IMMIGRATION: La solution « au problème rom » ?

von | 02.02.2012

En leur imposant des conditions de vie indignes, le ministre Schmit essaie d’endiguer le flot de demandeurs d’asile. Une méthode douteuse et contraire au droit à la protection internationale.

On l’aurait presque pris en pitié, le ministre du travail et de l’immigration Nicolas Schmit. Mais seulement presque. Alors qu’il chantait ce mardi pour la énième fois sa rengaine sur la vague de demandeurs de protection internationale qui en 2011 a submergé le Luxembourg – et donc le bureau des demandeurs d’asile, il donnait en même temps les réponses à ce qui, dans ses yeux, était le grand problème de notre pays : son attractivité pour les gueux de toutes sortes. Ainsi, l’année dernière, sur 2.164 demandes, 1.389 décisions ont été prises par ses services, 41 personnes bénéficient désormais du statut de réfugiés, six ont obtenu la protection subsidiaire et 15 le statut de tolérance – le reste a été refusé et donc sommé de quitter le territoire.

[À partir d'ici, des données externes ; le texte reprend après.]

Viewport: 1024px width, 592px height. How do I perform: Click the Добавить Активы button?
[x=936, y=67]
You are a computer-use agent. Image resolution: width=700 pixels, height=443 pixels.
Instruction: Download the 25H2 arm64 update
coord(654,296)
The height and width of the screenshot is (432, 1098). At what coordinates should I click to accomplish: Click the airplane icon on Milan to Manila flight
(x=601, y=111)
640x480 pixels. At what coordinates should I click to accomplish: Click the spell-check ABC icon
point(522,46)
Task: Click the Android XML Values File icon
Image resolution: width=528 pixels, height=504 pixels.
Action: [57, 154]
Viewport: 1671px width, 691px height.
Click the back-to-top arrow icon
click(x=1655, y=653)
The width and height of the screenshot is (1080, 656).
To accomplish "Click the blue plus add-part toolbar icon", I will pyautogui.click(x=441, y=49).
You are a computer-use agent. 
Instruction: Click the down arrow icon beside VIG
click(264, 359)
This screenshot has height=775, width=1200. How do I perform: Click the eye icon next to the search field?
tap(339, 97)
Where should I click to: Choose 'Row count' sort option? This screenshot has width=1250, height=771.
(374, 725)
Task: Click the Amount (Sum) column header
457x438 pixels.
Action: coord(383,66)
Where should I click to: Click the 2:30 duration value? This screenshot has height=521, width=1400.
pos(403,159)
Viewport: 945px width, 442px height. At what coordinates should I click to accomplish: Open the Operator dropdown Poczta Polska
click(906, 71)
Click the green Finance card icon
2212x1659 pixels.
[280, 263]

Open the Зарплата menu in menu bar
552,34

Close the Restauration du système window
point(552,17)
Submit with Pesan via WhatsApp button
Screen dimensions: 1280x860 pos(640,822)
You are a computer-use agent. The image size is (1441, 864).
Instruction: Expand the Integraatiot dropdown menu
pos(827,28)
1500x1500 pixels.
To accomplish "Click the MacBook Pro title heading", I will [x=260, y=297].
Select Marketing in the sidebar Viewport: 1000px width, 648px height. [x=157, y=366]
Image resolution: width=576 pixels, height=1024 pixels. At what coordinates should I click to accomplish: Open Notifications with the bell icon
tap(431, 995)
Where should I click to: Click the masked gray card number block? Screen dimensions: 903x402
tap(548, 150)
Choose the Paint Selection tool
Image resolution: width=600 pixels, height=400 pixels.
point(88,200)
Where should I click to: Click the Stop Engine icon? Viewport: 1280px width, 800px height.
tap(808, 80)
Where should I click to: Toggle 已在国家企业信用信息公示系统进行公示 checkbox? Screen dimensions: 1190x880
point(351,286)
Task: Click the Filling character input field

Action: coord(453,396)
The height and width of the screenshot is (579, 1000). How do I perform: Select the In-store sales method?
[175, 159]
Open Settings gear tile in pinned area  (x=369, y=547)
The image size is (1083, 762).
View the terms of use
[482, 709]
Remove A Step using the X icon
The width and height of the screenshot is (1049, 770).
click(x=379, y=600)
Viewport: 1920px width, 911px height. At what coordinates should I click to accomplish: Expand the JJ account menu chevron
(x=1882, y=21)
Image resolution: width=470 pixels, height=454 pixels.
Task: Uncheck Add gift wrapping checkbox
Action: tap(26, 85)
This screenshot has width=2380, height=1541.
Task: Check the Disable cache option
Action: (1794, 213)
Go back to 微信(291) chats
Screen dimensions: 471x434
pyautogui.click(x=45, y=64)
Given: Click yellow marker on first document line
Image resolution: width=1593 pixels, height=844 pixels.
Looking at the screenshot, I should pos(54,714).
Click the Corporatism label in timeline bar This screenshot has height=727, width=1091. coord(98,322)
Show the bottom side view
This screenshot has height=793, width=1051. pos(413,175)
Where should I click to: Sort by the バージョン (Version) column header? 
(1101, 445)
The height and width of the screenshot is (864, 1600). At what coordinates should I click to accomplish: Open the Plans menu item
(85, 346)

Rien donc que notre pays ne saurait gérer. A la question comment son ministère avait anticipé ce flot, pourtant prévisible à cause de la fin d’obligation de visa pour les habitants de la Serbie et de la Macédoine, le ministre explose : « J’en ai marre qu’on me pose cette question. Si nous avions su que l’abolition des visas aurait de telles conséquences, aucun pays européen n’aurait signé ces papiers. Nous n’avons plus connu une telle vague de demandes depuis les années 1990 avec les conflits aux Balkans. Et une fois de plus le gros des demandes et des refus proviennent de cette région. » Et de se plaindre que « ces gens savaient parfaitement que leur chance de pouvoir rester ici était nulle, et nous allons travailler à en décourager encore plus de faire le voyage jusqu’ici ». Donc, sa stratégie est de décourager les habitants serbes et macédoniens de venir ici, et surtout une certaine minorité qui, si son nom reste toujours caché entre les lignes des communiqués officiels, n’en est pas moins la principale visée : « Le problème rom ne sera pas résolu ici », comme l’a formulé Schmit.

Stratégie de dissuasion

Au-delà du fait qu’associer une ethnie à un problème qu’il convient de résoudre rappelle un des chapitres les plus noirs du siècle passé, ses « mesures prises afin d’endiguer l’afflux de demandeurs serbes » (dixit le document officiel), comprennent, en plus des entrevues avec des représentants officiels, un projet de règlement grand-ducal sur l’octroi des aides sociales aux demandeurs de protection internationale.

Et c’est ce projet qui était dans le viseur du Collectif réfugiés (LFR) mercredi lors d’une conférence de presse. « Ce projet ne respecte pas la directive européenne sur l’accueil des réfugiés, car il est contraire à son esprit. Le gouvernement veut clairement dissuader les gens de venir ici », s’insurge Armelle Ono de l’action chrétienne pour l’abolition de la torture (Acat). De plus, l’argument invoqué que le Luxembourg ne ferait qu’aligner ses aides sociales à celles pratiquées par ses voisins européens serait un leurre, selon les membres du LFR, qui ont trouvé maints cas dans lesquels des demandeurs d’asile sont mieux traités ailleurs qu’au grand-duché. Ainsi, outre que les demandeurs logés dans un réfuge n’auront droit qu’à 25 euros mensuels – certes ils peuvent travailler pour deux euros l’heure, huit euros en-dessous du salaire minimum – l’Olai vient de supprimer l’aide aux vêtements, certaines prestations médicales, l’aide scolaire et la gratuité des transports publics. Le LFR constate donc à juste titre que ce texte bâclévise uniquement la communauté rom et pénalise en même temps tous les autres demandeurs.

En somme, le gouvernement essaie tellement et par tous les moyens de trouver une « solution au problème rom » qu’il ne voit pas qu’il est en train de jeter par-dessus bord tous les principes humanistes de la protection internationale. C’est ce qu’on appelle de la navigation à vue. Espérons que notre politique d’asile ne sera pas le prochain Costa Concordia, coulée par les rochers de l’ignorance.